What you should do: What lines below mention the word "thumbnail"? Copy each one.

[[ Material for this exercise, beginning ]]

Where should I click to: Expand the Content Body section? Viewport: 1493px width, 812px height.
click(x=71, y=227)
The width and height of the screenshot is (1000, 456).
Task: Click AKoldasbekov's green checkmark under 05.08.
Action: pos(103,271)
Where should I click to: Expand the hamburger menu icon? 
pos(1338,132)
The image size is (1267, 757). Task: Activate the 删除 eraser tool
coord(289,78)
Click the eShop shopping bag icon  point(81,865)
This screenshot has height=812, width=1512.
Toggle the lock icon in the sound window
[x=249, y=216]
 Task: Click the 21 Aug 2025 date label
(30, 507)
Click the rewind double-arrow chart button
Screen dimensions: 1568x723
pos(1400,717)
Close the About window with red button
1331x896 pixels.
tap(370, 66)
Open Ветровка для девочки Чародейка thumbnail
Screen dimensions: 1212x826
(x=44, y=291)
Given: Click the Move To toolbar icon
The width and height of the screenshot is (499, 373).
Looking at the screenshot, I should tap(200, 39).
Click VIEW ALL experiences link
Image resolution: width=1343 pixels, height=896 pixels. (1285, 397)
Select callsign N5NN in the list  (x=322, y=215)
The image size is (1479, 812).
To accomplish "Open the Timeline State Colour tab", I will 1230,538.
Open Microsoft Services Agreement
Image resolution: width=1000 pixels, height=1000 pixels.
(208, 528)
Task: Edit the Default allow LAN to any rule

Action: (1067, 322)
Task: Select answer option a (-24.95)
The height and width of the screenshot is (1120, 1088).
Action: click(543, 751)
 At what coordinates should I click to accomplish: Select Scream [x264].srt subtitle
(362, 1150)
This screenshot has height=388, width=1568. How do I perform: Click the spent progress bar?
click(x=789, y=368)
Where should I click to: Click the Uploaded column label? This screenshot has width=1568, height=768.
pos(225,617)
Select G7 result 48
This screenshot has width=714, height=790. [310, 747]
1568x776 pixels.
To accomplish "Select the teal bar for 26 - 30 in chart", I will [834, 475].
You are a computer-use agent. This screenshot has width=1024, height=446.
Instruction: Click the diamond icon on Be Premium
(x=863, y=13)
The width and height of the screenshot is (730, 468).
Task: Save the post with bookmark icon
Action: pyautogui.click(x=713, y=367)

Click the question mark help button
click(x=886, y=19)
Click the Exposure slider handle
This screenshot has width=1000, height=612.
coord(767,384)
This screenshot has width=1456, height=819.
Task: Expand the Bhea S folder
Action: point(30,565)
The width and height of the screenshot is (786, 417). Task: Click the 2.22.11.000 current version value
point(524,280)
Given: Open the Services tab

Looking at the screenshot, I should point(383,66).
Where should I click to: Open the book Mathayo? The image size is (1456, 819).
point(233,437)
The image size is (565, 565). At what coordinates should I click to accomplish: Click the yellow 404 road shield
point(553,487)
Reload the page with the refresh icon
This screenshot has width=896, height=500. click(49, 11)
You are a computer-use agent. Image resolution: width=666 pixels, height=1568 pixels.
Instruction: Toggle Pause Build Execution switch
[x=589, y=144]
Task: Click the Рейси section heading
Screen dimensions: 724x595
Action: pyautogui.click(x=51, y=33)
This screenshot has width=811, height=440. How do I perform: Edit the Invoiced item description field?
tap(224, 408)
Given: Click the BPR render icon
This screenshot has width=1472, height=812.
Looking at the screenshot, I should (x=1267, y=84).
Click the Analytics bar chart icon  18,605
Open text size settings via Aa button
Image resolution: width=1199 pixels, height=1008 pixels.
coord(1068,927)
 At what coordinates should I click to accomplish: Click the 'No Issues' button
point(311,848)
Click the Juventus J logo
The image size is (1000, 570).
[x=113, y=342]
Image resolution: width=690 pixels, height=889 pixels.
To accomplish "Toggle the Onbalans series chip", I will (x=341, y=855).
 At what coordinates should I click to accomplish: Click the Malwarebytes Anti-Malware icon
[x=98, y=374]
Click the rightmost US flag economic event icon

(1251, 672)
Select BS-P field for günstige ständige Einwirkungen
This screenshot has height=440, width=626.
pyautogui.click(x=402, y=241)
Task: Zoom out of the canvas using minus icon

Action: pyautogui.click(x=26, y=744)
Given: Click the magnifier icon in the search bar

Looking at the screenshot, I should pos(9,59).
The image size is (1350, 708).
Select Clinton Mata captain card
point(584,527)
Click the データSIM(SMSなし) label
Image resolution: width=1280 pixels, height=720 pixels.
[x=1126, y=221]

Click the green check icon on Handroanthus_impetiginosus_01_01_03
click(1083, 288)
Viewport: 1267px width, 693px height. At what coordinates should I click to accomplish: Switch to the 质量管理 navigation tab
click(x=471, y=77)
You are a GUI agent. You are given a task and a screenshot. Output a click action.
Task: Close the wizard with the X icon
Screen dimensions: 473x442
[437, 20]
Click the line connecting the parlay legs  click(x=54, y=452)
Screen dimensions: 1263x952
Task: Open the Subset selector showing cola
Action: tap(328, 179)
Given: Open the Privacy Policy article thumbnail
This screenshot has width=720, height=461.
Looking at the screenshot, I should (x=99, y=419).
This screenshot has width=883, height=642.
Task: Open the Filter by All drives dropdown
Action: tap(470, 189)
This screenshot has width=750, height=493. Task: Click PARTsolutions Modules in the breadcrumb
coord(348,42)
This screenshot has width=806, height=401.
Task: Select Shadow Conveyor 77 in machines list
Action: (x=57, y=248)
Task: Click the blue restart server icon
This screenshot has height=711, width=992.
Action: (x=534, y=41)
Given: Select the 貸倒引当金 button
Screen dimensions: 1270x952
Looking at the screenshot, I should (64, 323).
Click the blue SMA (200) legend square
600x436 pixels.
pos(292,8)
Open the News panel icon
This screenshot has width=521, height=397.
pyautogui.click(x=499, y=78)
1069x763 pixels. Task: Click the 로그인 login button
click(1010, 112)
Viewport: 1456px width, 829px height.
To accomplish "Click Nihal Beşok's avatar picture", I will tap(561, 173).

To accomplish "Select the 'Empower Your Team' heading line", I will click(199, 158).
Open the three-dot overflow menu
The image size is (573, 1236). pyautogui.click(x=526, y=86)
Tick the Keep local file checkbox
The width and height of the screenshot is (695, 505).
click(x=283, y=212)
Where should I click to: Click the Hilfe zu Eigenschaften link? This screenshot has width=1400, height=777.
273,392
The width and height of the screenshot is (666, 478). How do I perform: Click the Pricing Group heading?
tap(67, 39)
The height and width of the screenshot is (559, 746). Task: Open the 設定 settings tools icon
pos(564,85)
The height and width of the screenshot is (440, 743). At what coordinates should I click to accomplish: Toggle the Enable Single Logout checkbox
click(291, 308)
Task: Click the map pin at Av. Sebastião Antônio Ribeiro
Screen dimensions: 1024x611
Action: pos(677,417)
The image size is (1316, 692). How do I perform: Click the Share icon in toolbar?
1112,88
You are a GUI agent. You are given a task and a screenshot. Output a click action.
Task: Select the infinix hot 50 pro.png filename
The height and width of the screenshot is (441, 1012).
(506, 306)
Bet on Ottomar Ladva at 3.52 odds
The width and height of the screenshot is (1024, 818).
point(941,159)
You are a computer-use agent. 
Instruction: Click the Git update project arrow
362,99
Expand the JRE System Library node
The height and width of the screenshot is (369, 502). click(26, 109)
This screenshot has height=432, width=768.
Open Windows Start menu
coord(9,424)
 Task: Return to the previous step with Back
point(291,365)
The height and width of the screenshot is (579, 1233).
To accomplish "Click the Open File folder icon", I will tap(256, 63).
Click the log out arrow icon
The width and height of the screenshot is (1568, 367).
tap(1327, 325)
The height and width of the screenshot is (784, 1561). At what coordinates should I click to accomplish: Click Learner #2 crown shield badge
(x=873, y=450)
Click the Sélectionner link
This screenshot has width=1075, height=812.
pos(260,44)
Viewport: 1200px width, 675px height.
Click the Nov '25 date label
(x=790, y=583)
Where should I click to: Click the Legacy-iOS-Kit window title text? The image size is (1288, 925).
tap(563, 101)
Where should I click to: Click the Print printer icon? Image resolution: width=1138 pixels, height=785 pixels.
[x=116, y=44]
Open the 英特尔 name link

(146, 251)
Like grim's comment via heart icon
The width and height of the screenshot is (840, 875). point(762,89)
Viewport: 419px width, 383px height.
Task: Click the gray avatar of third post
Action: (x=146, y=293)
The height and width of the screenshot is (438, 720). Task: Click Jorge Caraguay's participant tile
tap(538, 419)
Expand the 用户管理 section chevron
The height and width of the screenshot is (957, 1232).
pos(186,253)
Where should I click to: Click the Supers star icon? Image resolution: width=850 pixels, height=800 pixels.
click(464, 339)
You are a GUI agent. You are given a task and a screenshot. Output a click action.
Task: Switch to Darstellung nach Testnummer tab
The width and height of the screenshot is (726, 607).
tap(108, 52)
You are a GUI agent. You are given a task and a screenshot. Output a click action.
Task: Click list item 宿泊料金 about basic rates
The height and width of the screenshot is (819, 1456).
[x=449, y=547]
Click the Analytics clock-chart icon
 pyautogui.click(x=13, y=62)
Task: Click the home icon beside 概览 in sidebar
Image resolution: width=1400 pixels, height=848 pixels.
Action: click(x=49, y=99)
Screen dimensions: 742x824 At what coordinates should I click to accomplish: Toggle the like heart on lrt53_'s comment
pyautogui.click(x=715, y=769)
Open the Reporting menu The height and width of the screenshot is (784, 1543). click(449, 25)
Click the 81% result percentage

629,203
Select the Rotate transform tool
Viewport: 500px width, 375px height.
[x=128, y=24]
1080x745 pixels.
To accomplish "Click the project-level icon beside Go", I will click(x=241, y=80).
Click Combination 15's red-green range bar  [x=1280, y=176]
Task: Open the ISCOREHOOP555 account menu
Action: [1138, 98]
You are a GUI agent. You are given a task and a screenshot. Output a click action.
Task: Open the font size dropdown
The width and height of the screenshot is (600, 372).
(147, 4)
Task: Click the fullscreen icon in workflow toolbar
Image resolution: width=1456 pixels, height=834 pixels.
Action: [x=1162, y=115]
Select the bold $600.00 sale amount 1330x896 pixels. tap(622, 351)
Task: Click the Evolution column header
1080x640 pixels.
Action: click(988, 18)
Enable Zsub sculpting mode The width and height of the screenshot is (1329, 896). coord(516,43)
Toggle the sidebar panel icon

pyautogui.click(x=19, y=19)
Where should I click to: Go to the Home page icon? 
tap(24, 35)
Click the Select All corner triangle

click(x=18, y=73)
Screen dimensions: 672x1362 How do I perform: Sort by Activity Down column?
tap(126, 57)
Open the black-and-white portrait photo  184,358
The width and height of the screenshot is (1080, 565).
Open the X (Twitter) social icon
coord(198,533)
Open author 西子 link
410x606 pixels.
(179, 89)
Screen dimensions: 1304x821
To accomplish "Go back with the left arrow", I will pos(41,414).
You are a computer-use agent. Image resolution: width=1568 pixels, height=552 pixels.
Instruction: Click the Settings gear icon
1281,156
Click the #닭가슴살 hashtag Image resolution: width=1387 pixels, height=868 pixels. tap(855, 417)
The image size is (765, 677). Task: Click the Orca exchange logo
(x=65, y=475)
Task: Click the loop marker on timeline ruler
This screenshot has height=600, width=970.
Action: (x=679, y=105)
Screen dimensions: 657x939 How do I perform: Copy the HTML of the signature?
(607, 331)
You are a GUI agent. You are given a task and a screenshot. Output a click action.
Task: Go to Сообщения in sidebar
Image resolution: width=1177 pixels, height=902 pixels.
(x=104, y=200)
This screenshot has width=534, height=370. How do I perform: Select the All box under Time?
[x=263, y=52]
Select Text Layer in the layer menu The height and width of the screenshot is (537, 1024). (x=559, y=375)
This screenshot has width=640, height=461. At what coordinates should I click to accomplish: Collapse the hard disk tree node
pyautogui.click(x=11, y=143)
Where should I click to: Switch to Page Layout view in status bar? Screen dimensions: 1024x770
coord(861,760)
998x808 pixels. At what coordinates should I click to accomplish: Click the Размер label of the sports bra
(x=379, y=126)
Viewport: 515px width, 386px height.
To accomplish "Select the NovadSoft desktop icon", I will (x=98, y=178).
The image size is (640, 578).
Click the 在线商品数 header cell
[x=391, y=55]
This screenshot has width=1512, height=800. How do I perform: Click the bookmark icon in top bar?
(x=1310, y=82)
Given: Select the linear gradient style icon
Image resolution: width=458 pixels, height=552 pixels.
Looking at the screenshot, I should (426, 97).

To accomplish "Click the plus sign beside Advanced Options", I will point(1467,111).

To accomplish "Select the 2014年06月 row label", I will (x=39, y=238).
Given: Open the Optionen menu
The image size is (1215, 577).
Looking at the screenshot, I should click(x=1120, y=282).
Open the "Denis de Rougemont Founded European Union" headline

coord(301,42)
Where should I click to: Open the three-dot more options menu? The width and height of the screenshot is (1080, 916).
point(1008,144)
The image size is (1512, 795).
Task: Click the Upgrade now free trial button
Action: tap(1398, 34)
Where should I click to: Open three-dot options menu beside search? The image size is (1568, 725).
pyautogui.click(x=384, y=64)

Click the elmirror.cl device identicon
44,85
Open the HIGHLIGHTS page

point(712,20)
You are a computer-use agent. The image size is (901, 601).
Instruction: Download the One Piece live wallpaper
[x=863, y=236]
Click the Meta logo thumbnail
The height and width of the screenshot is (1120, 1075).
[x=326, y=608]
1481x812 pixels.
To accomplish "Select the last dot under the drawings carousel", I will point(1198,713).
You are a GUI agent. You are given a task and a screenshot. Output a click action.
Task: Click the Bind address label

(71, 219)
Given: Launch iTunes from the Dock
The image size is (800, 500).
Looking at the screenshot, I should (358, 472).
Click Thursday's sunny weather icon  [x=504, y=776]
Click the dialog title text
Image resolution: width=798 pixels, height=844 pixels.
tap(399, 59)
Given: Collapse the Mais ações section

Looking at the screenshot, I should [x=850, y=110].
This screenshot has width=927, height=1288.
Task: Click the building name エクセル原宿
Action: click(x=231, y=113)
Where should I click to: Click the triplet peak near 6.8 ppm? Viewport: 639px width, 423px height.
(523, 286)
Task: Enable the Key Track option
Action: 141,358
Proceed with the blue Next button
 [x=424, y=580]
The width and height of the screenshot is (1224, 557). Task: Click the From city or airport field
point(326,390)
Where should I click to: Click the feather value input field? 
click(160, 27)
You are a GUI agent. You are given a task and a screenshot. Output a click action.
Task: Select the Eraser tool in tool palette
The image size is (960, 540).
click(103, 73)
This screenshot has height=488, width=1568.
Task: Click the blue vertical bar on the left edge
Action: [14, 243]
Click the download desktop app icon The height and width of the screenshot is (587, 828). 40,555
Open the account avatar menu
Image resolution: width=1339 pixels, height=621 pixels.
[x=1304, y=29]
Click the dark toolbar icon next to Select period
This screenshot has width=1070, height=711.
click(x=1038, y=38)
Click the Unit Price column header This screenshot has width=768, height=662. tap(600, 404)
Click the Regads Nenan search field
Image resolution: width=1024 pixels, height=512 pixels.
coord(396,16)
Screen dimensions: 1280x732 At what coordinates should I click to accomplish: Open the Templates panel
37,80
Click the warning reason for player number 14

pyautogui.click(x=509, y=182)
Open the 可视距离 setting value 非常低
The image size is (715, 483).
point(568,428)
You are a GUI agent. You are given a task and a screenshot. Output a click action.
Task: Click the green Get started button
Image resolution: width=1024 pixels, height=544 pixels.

[[ Material for this exercise, end ]]

Your solution:
Open Ветровка для девочки Чародейка thumbnail
Given: Open the Privacy Policy article thumbnail
Click the Meta logo thumbnail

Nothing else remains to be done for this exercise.